= EXERCISE GOAL =
When you reach the line in the data below that contains "Notify me when available (679, 1035)", please start repeating lines exactly, and stop after the line that contains "[Open] (339, 32)", repeating nothing else.

>>>>>

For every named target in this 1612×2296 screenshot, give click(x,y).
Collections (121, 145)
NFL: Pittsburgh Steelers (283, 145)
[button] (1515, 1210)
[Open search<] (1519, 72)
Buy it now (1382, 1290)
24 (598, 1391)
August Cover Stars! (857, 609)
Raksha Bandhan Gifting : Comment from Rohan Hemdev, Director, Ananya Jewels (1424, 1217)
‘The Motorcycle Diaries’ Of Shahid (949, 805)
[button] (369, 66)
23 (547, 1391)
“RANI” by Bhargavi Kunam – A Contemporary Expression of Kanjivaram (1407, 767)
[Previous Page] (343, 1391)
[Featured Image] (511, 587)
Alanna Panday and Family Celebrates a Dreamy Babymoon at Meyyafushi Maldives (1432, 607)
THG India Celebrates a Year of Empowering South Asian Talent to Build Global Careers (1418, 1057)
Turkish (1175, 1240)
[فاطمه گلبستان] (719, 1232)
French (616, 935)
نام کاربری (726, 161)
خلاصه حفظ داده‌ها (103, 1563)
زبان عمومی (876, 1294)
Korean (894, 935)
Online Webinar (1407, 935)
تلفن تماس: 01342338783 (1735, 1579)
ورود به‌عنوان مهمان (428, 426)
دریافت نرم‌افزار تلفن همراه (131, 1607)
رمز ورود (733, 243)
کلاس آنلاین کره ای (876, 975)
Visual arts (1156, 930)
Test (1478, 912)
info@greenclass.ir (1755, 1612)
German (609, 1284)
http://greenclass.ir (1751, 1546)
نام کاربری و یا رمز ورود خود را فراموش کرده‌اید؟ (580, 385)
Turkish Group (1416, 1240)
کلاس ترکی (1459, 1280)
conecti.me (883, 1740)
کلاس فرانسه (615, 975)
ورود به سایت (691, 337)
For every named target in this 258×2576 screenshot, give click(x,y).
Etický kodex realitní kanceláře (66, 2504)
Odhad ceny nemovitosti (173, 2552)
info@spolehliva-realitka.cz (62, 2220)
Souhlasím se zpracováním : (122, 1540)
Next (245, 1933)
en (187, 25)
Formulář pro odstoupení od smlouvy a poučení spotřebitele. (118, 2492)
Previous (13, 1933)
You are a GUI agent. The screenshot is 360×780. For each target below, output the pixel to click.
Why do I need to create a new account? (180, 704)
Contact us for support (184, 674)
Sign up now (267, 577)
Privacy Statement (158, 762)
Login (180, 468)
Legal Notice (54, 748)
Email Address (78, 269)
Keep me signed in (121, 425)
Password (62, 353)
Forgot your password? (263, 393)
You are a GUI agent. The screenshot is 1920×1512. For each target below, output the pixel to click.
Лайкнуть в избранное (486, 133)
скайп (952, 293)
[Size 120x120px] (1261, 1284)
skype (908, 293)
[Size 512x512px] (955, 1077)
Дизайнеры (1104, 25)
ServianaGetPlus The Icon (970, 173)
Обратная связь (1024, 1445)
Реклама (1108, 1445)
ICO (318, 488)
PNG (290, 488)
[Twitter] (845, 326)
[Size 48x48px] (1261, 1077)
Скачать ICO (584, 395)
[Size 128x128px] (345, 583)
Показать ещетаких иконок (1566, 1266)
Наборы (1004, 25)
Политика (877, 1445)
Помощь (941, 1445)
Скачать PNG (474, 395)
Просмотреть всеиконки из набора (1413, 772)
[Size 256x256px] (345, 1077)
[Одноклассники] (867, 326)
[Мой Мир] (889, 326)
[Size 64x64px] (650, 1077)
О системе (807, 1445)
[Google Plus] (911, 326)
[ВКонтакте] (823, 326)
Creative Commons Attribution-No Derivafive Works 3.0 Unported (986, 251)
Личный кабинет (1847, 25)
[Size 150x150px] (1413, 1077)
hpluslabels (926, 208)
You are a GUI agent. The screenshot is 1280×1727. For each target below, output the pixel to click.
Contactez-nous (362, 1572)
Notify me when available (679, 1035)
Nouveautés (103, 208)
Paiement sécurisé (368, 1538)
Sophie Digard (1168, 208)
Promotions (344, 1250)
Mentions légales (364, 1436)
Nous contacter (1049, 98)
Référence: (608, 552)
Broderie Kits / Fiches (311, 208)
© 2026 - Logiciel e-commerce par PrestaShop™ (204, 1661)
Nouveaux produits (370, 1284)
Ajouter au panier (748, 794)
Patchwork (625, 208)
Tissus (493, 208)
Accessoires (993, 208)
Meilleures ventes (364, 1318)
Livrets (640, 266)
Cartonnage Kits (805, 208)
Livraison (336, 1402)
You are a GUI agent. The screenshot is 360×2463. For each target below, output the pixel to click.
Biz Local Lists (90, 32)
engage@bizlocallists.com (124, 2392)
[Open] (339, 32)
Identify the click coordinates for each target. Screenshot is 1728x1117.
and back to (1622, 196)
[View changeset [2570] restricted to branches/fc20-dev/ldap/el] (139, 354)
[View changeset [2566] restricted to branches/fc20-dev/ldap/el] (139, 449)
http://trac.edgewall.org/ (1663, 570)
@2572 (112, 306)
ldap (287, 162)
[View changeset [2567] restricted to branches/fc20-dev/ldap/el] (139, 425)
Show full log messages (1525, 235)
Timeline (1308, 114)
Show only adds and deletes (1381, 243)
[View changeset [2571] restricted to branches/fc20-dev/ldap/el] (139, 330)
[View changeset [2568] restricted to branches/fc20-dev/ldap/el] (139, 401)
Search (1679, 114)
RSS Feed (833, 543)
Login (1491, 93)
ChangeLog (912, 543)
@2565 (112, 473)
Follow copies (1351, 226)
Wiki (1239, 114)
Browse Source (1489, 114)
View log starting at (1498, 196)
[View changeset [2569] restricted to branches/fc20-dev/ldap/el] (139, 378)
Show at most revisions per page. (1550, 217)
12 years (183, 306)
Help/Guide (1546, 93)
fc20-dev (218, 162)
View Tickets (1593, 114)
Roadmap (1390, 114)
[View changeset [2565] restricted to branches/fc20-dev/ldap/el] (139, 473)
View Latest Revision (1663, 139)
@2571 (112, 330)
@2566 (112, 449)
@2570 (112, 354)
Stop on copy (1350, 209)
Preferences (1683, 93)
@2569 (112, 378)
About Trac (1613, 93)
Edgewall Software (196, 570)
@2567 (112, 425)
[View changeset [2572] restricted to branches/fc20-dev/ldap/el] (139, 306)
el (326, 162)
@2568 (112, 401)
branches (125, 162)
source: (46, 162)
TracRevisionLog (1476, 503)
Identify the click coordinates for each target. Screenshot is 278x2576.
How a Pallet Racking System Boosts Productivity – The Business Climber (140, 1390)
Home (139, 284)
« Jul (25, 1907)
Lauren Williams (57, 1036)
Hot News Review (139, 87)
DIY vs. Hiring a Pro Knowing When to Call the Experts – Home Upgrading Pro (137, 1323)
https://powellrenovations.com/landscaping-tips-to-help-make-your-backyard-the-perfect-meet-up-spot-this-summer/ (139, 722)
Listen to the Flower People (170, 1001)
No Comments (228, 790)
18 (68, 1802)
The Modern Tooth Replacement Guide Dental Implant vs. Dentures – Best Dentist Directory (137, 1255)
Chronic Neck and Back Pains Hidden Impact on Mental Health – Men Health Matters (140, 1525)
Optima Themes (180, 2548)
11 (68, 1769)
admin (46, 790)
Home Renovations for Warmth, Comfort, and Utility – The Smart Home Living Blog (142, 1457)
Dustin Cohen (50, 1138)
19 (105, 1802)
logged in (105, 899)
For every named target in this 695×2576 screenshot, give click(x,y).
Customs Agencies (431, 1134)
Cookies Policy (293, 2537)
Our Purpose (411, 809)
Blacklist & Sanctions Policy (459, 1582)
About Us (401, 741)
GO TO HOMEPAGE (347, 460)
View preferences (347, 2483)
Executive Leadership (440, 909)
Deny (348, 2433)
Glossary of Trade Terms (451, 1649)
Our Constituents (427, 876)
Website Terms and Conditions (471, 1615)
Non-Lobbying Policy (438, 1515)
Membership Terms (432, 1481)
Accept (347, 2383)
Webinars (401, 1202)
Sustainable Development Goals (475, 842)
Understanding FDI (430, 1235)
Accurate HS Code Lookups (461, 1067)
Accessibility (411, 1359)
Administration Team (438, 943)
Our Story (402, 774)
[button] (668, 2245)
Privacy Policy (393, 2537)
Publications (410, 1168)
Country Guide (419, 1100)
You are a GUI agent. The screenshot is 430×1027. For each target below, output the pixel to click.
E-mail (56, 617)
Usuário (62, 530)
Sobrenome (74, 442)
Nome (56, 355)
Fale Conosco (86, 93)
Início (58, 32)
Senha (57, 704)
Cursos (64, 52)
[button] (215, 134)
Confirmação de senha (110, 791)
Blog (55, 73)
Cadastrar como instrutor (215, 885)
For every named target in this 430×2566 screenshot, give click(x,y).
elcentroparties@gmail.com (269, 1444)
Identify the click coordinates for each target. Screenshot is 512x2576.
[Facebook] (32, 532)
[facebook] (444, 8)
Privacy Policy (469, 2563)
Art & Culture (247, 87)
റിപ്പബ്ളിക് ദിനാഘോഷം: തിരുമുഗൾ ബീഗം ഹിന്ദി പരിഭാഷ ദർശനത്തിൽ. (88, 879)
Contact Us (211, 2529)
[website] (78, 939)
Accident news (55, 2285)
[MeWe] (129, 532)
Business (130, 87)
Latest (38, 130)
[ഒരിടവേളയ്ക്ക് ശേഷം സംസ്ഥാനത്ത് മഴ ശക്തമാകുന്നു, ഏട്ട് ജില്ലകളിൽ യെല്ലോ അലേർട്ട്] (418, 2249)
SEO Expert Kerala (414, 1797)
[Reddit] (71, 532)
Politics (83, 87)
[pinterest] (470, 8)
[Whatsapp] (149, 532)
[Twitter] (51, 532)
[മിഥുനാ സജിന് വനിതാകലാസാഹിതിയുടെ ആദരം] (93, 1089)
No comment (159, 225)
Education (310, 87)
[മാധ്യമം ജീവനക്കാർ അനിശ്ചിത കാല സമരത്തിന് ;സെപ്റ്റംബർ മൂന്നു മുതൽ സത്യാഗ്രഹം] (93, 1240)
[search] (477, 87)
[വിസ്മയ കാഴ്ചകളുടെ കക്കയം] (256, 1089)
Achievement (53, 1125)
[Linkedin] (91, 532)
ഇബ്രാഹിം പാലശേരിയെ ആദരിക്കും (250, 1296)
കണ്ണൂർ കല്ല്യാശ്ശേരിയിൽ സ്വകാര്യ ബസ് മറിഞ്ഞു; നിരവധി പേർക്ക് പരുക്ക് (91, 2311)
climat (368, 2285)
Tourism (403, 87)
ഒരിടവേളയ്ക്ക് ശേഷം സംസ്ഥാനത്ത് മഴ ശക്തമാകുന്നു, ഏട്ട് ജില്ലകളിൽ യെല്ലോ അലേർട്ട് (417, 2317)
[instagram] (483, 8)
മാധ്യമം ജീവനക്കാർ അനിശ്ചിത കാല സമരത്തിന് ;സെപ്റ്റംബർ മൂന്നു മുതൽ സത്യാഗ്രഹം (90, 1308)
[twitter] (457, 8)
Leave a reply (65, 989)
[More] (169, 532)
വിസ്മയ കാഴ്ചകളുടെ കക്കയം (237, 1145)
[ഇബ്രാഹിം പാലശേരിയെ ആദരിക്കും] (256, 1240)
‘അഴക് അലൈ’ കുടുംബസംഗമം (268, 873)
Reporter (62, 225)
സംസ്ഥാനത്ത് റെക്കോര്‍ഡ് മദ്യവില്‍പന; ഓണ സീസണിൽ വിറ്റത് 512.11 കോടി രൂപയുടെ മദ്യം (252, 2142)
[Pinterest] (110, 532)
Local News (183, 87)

<<<<<

= ANSWER =
Notify me when available (679, 1035)
Nouveautés (103, 208)
Paiement sécurisé (368, 1538)
Sophie Digard (1168, 208)
Promotions (344, 1250)
Mentions légales (364, 1436)
Nous contacter (1049, 98)
Référence: (608, 552)
Broderie Kits / Fiches (311, 208)
© 2026 - Logiciel e-commerce par PrestaShop™ (204, 1661)
Nouveaux produits (370, 1284)
Ajouter au panier (748, 794)
Patchwork (625, 208)
Tissus (493, 208)
Accessoires (993, 208)
Meilleures ventes (364, 1318)
Livrets (640, 266)
Cartonnage Kits (805, 208)
Livraison (336, 1402)
You are a GUI agent. The screenshot is 360×2463. For each target below, output the pixel to click.
Biz Local Lists (90, 32)
engage@bizlocallists.com (124, 2392)
[Open] (339, 32)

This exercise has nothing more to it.